Your Ex: Why They Privately Resent Their Chosen Partner.
- Tom Robinson

- Jan 1
- 3 min read
There is a particular kind of grief that comes from loving an avoidant partner.
Not the explosive kind.
The quiet kind.
The kind that makes you question your worth, your sanity, your capacity to love.
Because you knew it was real.
They loved you. In the way they could. In the way wounded people love—intensely, briefly, and with limits they don’t yet understand. You saw past the image: the “productivity”, the “independence”, the “competence”. You went to therapy. You learned what lay underneath—unhealed attachment wounds, fear of emotional closeness, a nervous system that equates intimacy with danger.
Avoidants are not heartless.
They are terrified.
And instead of healing, many choose safety.
So they discard the partner who mirrors growth, depth, and emotional demand—and marry the emotionally “safe” one. The one who accepts distance. The one who doesn’t ask for vulnerability. The one they don’t have to change or grow for.
On paper, it looks perfect.
Fast forward.
No passion.
No intimacy.
No emotional connection.
No sex.
Just two polite adults sharing a life like roommates.

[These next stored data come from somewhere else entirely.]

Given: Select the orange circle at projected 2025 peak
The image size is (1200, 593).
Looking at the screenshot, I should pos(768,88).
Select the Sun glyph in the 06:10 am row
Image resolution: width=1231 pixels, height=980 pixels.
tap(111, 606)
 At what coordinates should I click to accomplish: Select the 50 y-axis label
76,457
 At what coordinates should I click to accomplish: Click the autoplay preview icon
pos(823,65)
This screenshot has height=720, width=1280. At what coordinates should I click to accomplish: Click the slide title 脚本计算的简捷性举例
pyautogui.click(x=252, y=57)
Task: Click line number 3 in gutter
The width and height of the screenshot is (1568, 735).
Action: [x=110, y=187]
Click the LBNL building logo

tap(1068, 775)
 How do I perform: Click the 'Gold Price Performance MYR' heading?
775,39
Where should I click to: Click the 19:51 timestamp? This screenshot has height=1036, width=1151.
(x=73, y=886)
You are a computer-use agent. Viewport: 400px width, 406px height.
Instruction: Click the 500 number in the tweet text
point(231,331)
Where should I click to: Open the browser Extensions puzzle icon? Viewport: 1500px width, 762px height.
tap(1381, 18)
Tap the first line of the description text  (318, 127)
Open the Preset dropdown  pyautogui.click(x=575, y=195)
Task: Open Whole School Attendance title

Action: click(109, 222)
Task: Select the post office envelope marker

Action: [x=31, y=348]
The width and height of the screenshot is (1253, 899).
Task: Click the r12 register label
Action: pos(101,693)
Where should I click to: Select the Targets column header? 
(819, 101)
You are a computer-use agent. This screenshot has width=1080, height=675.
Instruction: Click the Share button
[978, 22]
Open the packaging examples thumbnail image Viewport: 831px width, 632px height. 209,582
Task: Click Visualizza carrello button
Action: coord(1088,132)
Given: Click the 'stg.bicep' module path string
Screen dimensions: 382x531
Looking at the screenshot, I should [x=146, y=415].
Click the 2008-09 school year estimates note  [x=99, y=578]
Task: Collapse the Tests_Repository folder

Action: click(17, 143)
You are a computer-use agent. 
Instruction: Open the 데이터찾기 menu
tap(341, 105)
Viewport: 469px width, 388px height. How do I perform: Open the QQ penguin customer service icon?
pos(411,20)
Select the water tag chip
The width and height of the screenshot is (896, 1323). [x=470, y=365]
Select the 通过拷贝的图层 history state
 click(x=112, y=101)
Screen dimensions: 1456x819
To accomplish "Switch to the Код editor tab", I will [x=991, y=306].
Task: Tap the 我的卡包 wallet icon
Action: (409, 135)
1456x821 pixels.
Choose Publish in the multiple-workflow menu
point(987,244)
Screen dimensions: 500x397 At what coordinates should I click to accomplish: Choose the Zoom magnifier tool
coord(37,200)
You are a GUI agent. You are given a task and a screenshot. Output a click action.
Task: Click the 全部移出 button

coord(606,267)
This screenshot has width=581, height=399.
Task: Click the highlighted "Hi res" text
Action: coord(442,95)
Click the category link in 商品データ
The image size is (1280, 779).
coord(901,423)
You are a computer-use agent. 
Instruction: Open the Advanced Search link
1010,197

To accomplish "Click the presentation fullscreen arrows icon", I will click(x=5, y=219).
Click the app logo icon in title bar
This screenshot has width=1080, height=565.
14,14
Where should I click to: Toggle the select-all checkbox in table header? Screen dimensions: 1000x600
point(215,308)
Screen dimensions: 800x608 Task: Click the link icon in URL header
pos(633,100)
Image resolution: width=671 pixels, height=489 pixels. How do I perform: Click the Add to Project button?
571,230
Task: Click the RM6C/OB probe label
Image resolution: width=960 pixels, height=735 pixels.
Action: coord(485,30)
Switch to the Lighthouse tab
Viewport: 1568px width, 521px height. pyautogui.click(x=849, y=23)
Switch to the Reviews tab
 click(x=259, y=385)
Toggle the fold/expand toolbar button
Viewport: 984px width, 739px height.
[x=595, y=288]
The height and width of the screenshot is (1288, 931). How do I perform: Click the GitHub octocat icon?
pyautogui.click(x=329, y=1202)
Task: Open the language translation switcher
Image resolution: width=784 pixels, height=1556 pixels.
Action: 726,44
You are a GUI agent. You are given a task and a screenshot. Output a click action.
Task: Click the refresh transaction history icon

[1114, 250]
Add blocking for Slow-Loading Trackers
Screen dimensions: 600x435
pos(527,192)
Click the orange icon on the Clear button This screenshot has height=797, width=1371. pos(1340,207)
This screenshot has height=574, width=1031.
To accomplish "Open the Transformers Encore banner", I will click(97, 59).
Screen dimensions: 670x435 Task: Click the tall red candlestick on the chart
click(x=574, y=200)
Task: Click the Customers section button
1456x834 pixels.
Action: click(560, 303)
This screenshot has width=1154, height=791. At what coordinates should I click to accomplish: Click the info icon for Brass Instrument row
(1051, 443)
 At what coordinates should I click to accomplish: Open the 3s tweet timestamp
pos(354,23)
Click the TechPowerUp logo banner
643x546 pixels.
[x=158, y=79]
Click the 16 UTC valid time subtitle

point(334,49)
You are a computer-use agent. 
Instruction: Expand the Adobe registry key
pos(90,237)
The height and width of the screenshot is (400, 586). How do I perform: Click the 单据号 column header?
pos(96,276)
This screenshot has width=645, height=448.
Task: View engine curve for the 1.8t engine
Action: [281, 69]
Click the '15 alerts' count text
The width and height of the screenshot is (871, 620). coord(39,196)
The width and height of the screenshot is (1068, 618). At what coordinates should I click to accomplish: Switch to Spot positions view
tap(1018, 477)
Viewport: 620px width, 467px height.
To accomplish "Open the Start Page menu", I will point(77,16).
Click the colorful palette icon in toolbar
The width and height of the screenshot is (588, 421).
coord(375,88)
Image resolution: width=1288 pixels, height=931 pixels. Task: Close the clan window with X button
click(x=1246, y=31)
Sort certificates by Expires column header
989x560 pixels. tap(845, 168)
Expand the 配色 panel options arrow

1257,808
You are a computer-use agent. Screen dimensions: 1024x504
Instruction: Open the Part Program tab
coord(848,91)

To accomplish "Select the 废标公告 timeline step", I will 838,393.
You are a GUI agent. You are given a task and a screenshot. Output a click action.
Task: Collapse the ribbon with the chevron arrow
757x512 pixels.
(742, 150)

And that’s when it starts.
Not dramatically. Quietly.
A nagging sense that something is missing. A dull ache that gets louder with time. A resentment that has nowhere to go. Because the partner they chose did nothing wrong—and yet, something essential is absent.
It isn’t excitement.
It isn’t novelty…
It’s you—or more accurately, what you represented: emotional aliveness.
Still, the avoidant doesn’t act. They rarely do. They slide further into emotional numbness, curating a life that looks good from the outside while growing emptier on the inside. They convince themselves this is adulthood. This is maturity. This is peace.
But it’s not peace.
It’s avoidance.
Sometimes—much later—rock bottom comes. Therapy. Insight. The painful realisation of what they’ve done and why. And by then, you’re gone.
That’s the tragedy.
The strongest person in this story is the one who was discarded—the one who heals, integrates, and learns the truth: it was never because they weren’t enough. It was because they asked for what the avoidant couldn’t give.
And then there is the part that hurts the most.
I think of the friends I’ve lost—people who blamed themselves for the emotional starvation they endured. People who believed they were “too much,” “too broken,” “too needy.” Many of them loved avoidant partners who walked away without accountability, without reflection, without visible grief.
When someone dies by suicide, it’s never one cause. But emotional abandonment is heavy. And avoidant partners often escape scrutiny easily: “They were depressed.” “They were unstable.” “It wasn’t anyone’s fault.”
And just like that, the avoidant moves on—no looking back, no reckoning, no visible remorse.
It’s devastating.
I shudder knowing how close I came to being another statistic—how deeply another person’s unhealed wounds can wound you if you internalise them as your own.
Here is the truth I learned the hard way:
The love was real.
The loss was not your fault.
Avoidants don’t “win.” They delay pain.
Healing reverses the roles.
When you heal, you expand.
When you heal, you connect.
When you heal, you live fully.
And often—only then—the avoidant begins to feel what they avoided all along.
So if they blocked you, dismissed you, erased you—don’t confuse that with absence. You live in the place they never learned to stay. And the partner they chose may one day carry the quiet resentment of a life that was safe… but never alive.
All of this could have been different.
If they had gone to therapy.
If they had faced themselves.
If they had chosen courage over comfort.
But they didn’t.
You did.
And if this post helps even one person stop blaming themselves, stop shrinking, stop believing they were unlovable—then it matters.
Healing is possible.
You are not alone.
And there is nothing wrong with you. You have a deep heart and a capacity to love freely and fully.
They don’t.
And that’s the truth you need to hold onto.